- Set exercise
Copy word for word the part of the drill pipe identification text starting at "Accordingly, identifying a" and ending at "the monitored component.".
— start Selected extract —
For instance, as a drill pipe of the drill string 10 is tripped
into the wellbore 11, the identification sensor 36 may detect
(either automatically or with input from an operator) the serial
number, identification, or other information relative to the
component. As discussed in more detail herein, this information may
allow for management of data related to individual components.
Accordingly, identifying a component as it goes into a well (and is
pulled from the well) allows information such as the date/time of
use in a well, the duration of use in a well, the depth of the
component within the well, the torque applied by the make-up device
14, the total rotating or operating time of a component within a
well, the type of drilling fluid(s) used with a component, the
other components coupled to the monitored component, other
information, and combinations of the foregoing, to be associated
directly with the monitored component.
[0028] The identification sensor 36 may operate in any suitable
manner. For instance, the identification sensor 36 may include an
optical sensor that scans the drill pipe or other downhole
component to find and read a serial number. The identification
sensor 36 may be an RFID reader that reads an RFID tag on the
downhole component. The RFID tag may be a passive tag or an active
tag. Where the RFID tag is an active tag, the identification sensor
36 may also be used to write information to the RFID tag. For
instance, information about the use of the pipe (date/time
detected, adjacent drill string components, make-up torque applied,
etc.) may be written to the tag. Where the RFID tag is passive,
similar information may be stored in a local or remote data store
and associated with the component (or an identifier corresponding
to the RFID tag or associated component). In other embodiments,
Bluetooth, RuBee, Memory Spot, or other electromagnetic sensor
devices or wireless devices may be used to read, write, or both
read and write data to corresponding tags or elements of a downhole
component.
— end Selected extract —
— start Entries shown —
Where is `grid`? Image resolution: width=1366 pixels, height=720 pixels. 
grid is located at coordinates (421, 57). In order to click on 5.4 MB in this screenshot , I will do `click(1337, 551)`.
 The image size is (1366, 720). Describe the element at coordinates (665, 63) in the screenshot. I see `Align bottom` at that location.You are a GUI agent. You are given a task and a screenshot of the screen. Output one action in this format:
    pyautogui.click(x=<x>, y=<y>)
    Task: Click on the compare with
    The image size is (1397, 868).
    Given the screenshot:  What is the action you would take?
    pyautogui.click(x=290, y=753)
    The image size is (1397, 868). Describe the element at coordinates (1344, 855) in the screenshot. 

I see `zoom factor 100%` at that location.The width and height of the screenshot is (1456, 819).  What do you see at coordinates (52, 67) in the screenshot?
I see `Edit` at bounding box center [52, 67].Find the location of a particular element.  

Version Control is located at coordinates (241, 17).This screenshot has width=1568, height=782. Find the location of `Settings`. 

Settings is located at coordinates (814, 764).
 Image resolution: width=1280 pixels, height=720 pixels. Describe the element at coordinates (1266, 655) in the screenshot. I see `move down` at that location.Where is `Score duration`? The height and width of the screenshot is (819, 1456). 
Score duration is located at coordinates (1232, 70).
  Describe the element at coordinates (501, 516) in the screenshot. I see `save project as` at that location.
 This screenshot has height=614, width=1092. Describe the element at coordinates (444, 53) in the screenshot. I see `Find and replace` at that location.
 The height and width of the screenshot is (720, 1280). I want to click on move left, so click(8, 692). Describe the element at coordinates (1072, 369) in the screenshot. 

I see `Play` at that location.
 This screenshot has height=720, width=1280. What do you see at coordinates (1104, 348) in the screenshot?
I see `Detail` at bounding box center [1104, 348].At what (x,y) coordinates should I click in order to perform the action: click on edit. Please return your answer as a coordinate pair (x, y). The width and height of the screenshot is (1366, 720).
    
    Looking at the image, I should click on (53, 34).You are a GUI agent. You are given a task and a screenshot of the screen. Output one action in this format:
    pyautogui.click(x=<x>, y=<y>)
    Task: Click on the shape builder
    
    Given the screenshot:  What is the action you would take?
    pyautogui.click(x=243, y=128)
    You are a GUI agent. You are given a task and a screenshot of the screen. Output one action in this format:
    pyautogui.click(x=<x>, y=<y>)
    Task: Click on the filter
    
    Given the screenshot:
— end Entries shown —
- Reply
Accordingly, identifying a component as it goes into a well (and is
pulled from the well) allows information such as the date/time of
use in a well, the duration of use in a well, the depth of the
component within the well, the torque applied by the make-up device
14, the total rotating or operating time of a component within a
well, the type of drilling fluid(s) used with a component, the
other components coupled to the monitored component, other
information, and combinations of the foregoing, to be associated
directly with the monitored component.